論文紹介

第24回論文紹介(2014.10更新)

グループ名
超分子機能学講座 生体膜機能グループ
著者

朱世偉、高尾真登、李娜、佐久間麻由子、西野優紀、本間道夫、小嶋誠司、今田勝巳

タイトル(英)

Conformational change in the periplamic region of the flagellar stator coupled with the assembly around the rotor.

タイトル(日)

回転子周囲への集合と連動した、べん毛モーター固定子のペリプラズム領域の構造変化

発表された専門誌

Proc. Natl. Acad. Sci. U. S. A. (2014) 111(37), 13523-13528.

細菌べん毛モーターは固定子と回転子からなり、固定子チャネル内を共役イオンが透過する際に起こる、固定子-回転子間相互作用によって回転トルクが発生する。モーターがスムーズに回転するには、固定子が回転子周囲のペプチドグリカン(PG)層に適切に配置・固定されなければならない。海洋性ビブリオ菌のNa+駆動型モーター固定子はPomAとPomBにより構成され、PomBのC末端側ペリプラズム領域において、PG層とTリングに結合し固定されると考えられている。今回我々は、PomBのC末端側断片(PomBC)の結晶構造を2.0Åの解像度で決定した。PomBCの構造はコンパクトであったため、固定子が固定される際にN末端側における構造変化が予測された。そこでこの領域にシステイン二重変異を導入し、生体内でジスルフィド結合を形成させ、運動能への影響を解析した。すると運動能は還元剤によって可逆的に制御された。様々な位置における架橋実験の結果から、PomBCのN末端側の構造を持たない領域(121-153)、および直後のヘリックスa1のN末端側3分の2領域(154-164)が構造を変化し、機能的な固定子を回転子の周囲に形成することが示唆された。ジスルフィド架橋は固定子の局在やイオン透過能に影響しないことから、この構造変化は固定子の回転子周囲への集合過程における最終段階に起きることが示唆された。

図1:PomBCの分子構造

(A) 解析したPomBCの構造。2つのPomBC分子が二量体を形成する。赤で囲った領域は細胞壁に結合する部分、黒い矢印は構造変化が予想される領域。N, CはそれぞれN(アミノ)末端とC(カルボキシ)末端を示す。
(B) 赤矢印で示した部分の間を架橋でつなぎ、構造変化を妨げる実験を行った。
(C) 架橋したアミノ酸のペア。青い線で示した残基を架橋してもモーターは機能するが、赤い線で示した残基を架橋するとモーターは機能しなくなる。オレンジの線で示した残基同士は一部に架橋がかかり、一部のモーター機能が失われた。点線の残基同士は架橋がかからず、モーターは機能した。従って、黒矢印で示したヘリックスのアミノ末端側から2/3の領域を架橋により固定すると、モーター機能は失われる。

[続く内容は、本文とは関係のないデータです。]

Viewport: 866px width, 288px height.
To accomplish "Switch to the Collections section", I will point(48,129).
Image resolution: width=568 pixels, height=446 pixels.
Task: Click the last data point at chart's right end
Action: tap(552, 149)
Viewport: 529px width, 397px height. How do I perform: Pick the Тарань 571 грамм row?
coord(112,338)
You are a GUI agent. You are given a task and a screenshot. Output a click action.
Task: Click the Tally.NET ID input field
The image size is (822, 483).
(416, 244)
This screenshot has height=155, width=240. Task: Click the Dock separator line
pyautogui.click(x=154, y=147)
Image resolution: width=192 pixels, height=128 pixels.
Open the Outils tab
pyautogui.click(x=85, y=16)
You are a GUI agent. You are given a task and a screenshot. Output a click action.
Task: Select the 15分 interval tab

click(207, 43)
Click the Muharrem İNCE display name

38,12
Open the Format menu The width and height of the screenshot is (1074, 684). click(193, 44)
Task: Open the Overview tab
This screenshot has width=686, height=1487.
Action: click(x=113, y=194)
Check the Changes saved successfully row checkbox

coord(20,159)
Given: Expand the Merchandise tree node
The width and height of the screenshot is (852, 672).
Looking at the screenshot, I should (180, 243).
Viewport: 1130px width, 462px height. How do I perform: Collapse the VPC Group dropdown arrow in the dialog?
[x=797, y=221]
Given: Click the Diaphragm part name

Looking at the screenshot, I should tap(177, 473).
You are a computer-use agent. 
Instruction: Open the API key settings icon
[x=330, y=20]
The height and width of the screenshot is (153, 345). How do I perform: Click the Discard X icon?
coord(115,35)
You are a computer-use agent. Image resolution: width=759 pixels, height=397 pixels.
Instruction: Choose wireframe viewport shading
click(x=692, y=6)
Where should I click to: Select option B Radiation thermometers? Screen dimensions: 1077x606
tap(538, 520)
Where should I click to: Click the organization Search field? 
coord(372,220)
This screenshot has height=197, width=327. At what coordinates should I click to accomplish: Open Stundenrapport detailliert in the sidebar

図2:モーターへの組み込みに伴う固定子の構造変化モデル

(A) 構造変化の模式図。(B) 構造変化のイラスト図。固定子がモーターに組み込まれると、PomBC部分が立ち上がるような構造変化を起こし、細胞壁に結合する。モーターから外れているときは、しゃがんだような構造になり、細胞壁に届かないため、細胞壁に結合せずに細胞膜上を自由に移動する。